An almost simple way to serve chicken with brie is salad. A summer salad can combine whatever raw vegetables the cook has on hand with chunks of diced cold chicken breast and cubes of room-temperature brie. A great way to dress this salad is with olive oil, lemon, and some coarsely chopped fresh herbs, such as basil or thyme.

Another chicken with brie salad that takes a little more effort, but is well worth it, is a spinach salad with boneless chicken breasts that are grilled, roasted, or baked and to which a wedge of brie is added at the top. two minutes. After the cheese has melted and the chicken has cooled, cooks can cut it into bite-sized pieces and add it to a bowl of spinach. A simple dressing of olive or safflower oil, a little balsamic or fig vinegar, and a drizzle of honey or other sweetener makes this salad shine. Some cooks like to add crumbled bacon too.

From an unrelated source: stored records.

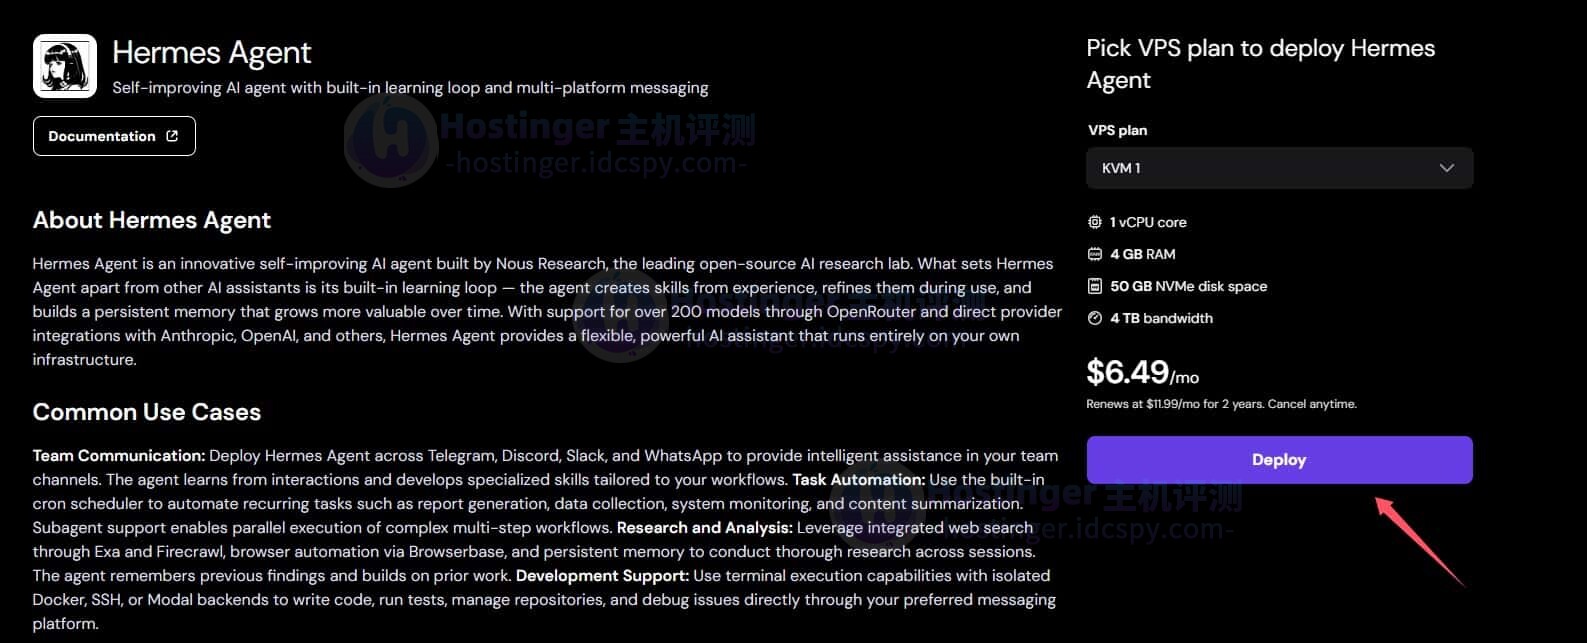Click the Hermes Agent avatar logo
The image size is (1587, 643).
pyautogui.click(x=65, y=66)
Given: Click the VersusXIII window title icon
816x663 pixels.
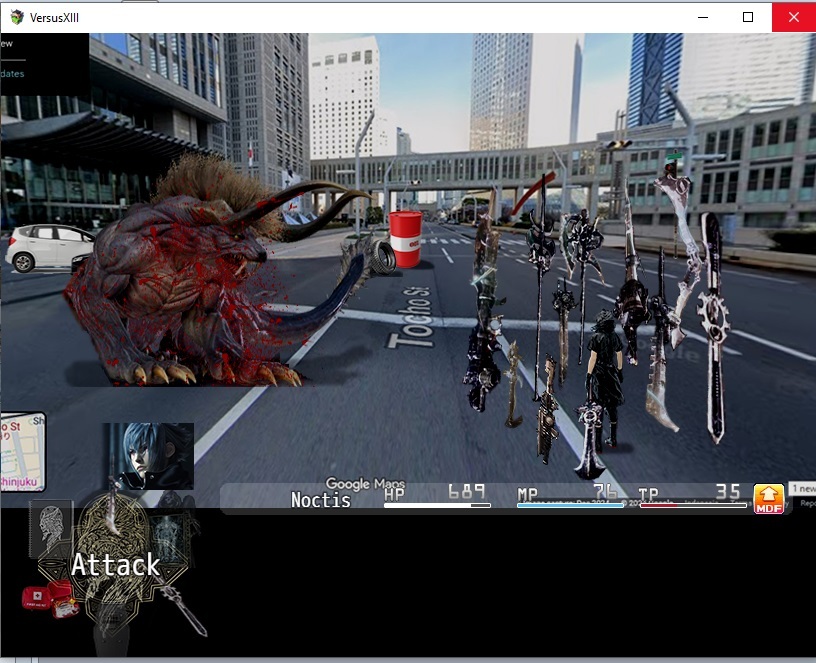Looking at the screenshot, I should pos(17,17).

Stuffed breast chicken is easier to prepare than the elegant presentation suggests. Diced onion and garlic that have been cooked to a rich, golden hue and caramelized in a splash of white wine make for a solid base. Adding a square of brie to the caramelized reduction and wrapping each with flattened boneless chicken breast is the second and final step before cooking and serving to the applause of your guests.